Obama's final State of the Union address left no doubt that he intends to give 100 percent in the final 12 months of his second term. And he started doing so on Tuesday night.
Obama recognized that, while it is important for purposes of history and politics to reflect on what has been accomplished since January 20, 2009, it is even more important to focus on what can and must be accomplished before January 20, 2017.
"I hope we can work together this year on bipartisan priorities like criminal justice reform, and helping people who are battling prescription drug abuse -- and heroin. We just might surprise the cynics again," he told Republican members of Congress, adding that he wanted to work on an agenda that extended "from helping students learn to write computer code to personalizing medical treatments for patients. And I'll keep pushing for progress on the work that still needs doing. Fixing a broken immigration system. Protecting our kids from gun violence. Equal pay for equal work, paid leave, raising the minimum wage. All these things still matter to hardworking families; they are still the right thing to do; and I will not let up until they get done."

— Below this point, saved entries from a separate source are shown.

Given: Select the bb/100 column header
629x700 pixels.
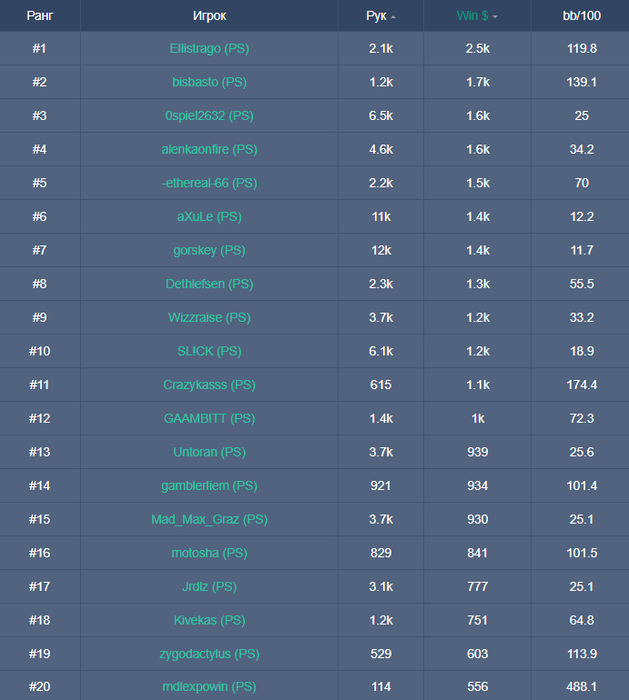Looking at the screenshot, I should [x=581, y=16].
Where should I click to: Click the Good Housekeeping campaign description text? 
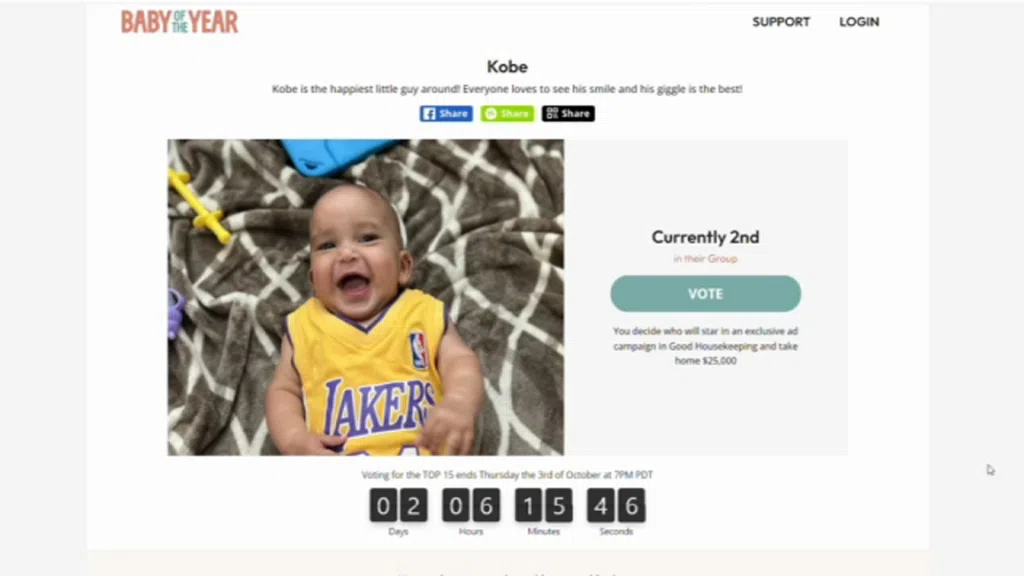[705, 345]
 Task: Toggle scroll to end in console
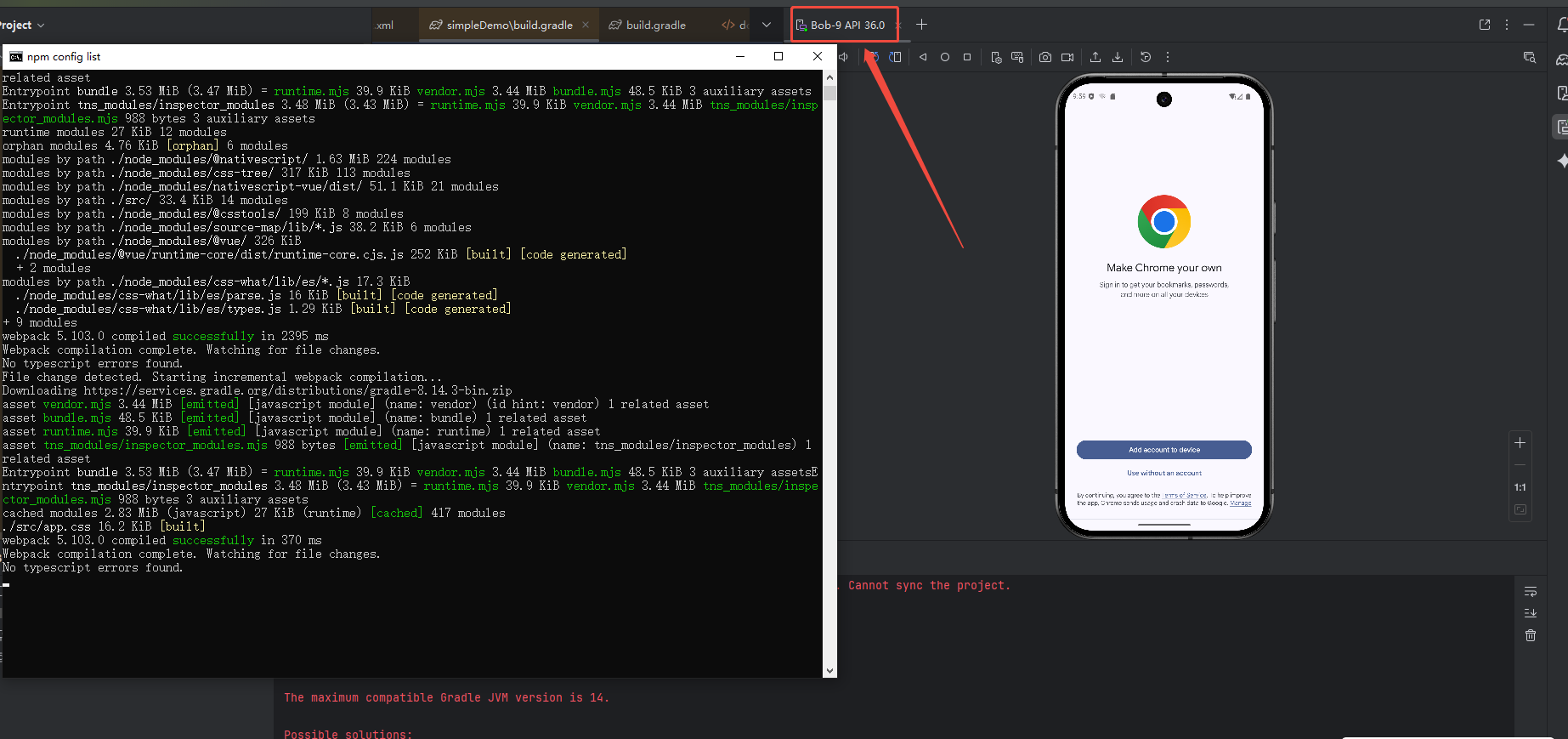1531,613
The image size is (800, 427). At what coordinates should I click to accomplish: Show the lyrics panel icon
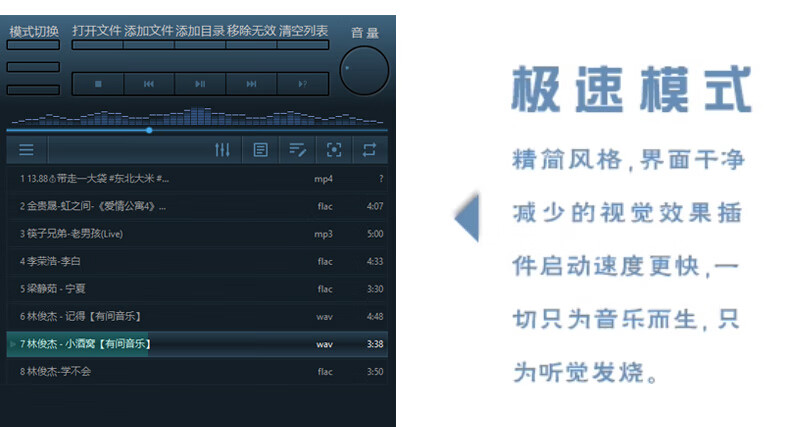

The pressure to "do the right thing" is real -- and immediate.
At a point when the race to replace him is as volatile as it is unsettled, Obama cannot simply presume that he will be turning the Oval Office over to another Democrat following the 2016 campaign. As politically agile and engaged as any president in modern times -- he is the first Democrat to win a majority vote in two successive presidential races since Franklin Delano Roosevelt -- Obama knows that what he does in coming months could influence the presidential contest.